Why do we, a group of Women from multiple generations who just happen to play brass instruments, gather for this event every year?

Sarah Schmalenberger puts it best when she says that what makes us unique is that “We as women, never have a straight path”. Because of how most of us are conditioned by society , we are more prone to sacrifice for others before our own needs and desires, and are expected to take a back seat instead of fighting for what we want, whether that be to stay home and take care of the family, or back down and compromise in order to keep peace when faced with conflict.

Men (in general) tend to plow through obstacles hard nosed while women, tend to go around these obstacles. It takes a bit longer for most of us to get where we are aiming to go as a result.

It helps to have this event to discuss these issues and remind ourselves that we handle things differently and are all very capable and powerful in our own ways. Empowerment builds confidence to work towards success. Also, there is just something very special and healing about getting together with others TO MAKE  MUSIC!

My own journey has been a roundabout way of getting to where I am and continues to be this way- but that is a topic for a future blog post or possibly a book someday. For now though LETS GET TO THE BLOG ENTRY OF THE DAY OF BRASS CHIX 2019!!

The day started at St Thomas Student center where I Got to help at the check in table with Sue ( a trumpet player) and noticed a few new faces. When someone asked Where the Horns were rehearsing, without a beat, Sue Responded, “OUTSIDE!!”- the lol moment of the day. (Note: remember, this was in the middle of MN winter, where the temperature outside is easily below zero).

We soon gathered in our respective brass subgroups; Horns, Trumpets, and Low Brass (aka the coolest chix who play Trombone and tuba respectively*).

*This is my opinion that may be a more than a little bit biased

Becky Haines, trombone superstar,  led us in a warmup and reading session, providing excellent advice on breathing exercises and focus techniques.

Lunch was filed with more conversations and LEGOS, meant to be a part of the improvisation theme.( Or maybe a ploy for advertising the then new Lego Movie ha ha). Some lunch conversations ranged from trying to figure out how Legos fit into the music theme to how our every day lives tend to be improvised, especially when trying to fit our passion of music into everything else that goes on around us. Our path around life obstacles tends to be improvised after all.

After LEGO LUNCH,  we gathered in a group and were treated to a Masterclass workshop on practical improvisation advice, led by Local Brass Superstars .

We talked about how jazz improvisation actually works, ways to do it effectively, and learned a little about Judy Gaunt’s (trumpet) experience going through University among some crazy analytical, genius jazz cats. When the presentation was over, several volunteers attempted to do a group improvisation with Oh when the Saints Go Marching In- with some live coaching of course.

After this we separated into our respective subgroups to put this advice into practice. Lauren Husting led the low brass session and introduced us to easy backing tracks with chord changes on YouTube.

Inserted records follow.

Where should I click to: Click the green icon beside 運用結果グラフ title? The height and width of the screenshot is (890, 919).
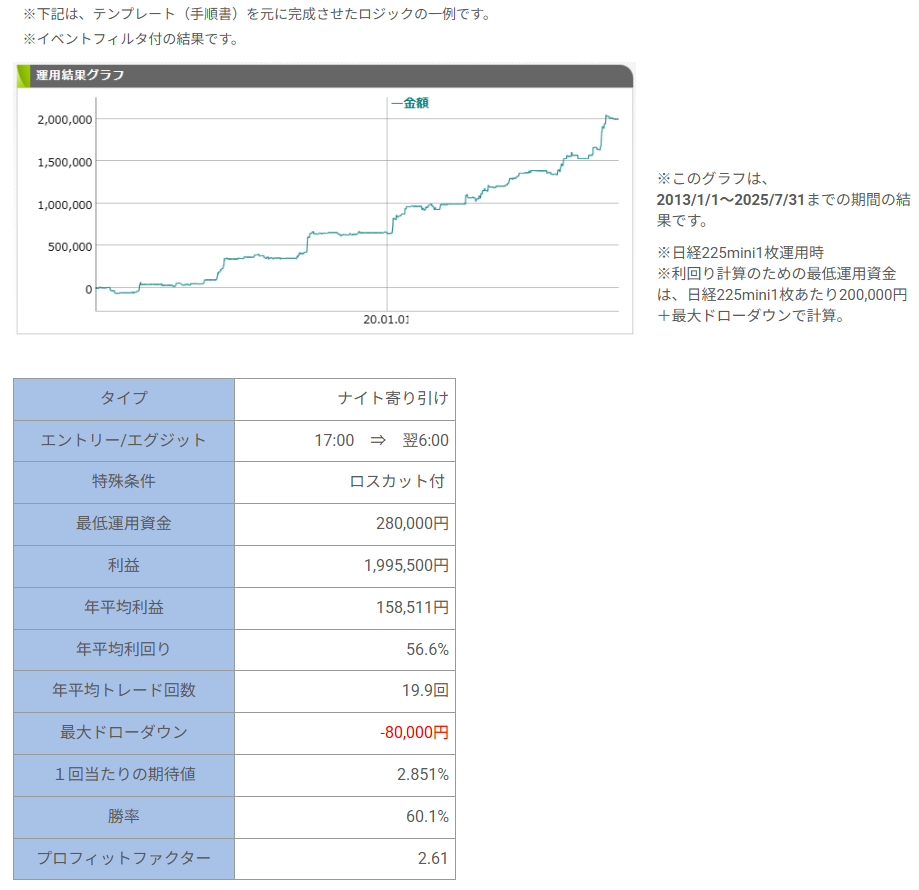coord(24,75)
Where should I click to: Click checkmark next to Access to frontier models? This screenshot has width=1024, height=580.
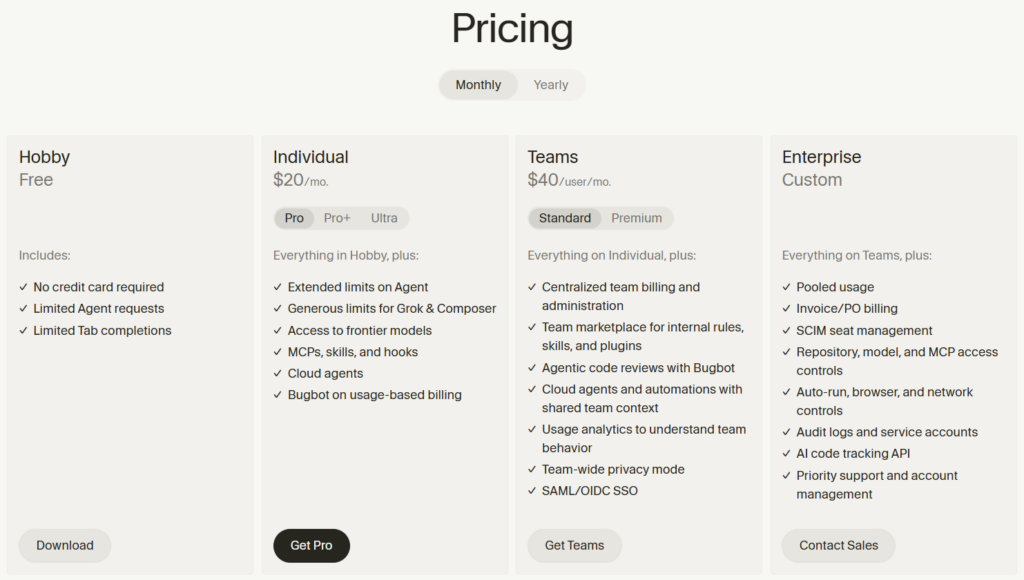pos(278,330)
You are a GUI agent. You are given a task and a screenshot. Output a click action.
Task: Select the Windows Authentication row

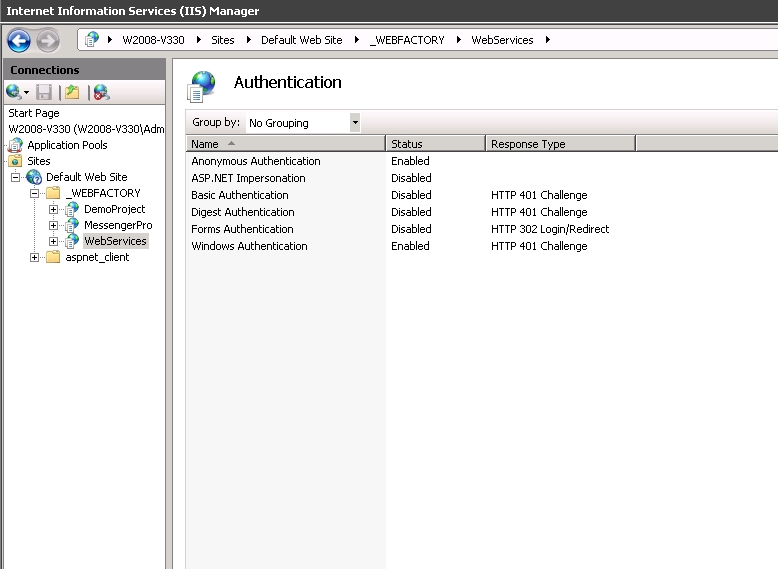click(249, 246)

ALL of us tried our hand at improvisation and by the end we were all sounding fairly competent. I even managed to “improv” Smoke on the Water when it was my turn during the Dorian chord changes. Thankfully, this got a laugh.

Then it was picture time for our annual group photo.  Heidi, Laurel, and I shared a special moment when we reprised the Oh When the Saints improv. exercise while riding on the elevator on the way down to this part of the shindig.

Our Grand Finale of every year is where we play pieces in a massive brass choir, and share the experience of Making this Music Together. This happened once again, but with the most amount of vigor I’d heard coming from this group since first attending. We always break from the day by reaffirming our bond as Musicians and Women, by doing the Brass Chix Salute.

Next year, the topic of focus will be….WOMEN’S HEALTH as it relates to brass playing. If you are or know a Woman who plays a brass instrument, please spread the word about this event. We learn something new every year, it’s a ton of Fun,  and we have a great time experiencing it together. I Hope to see you in 2020!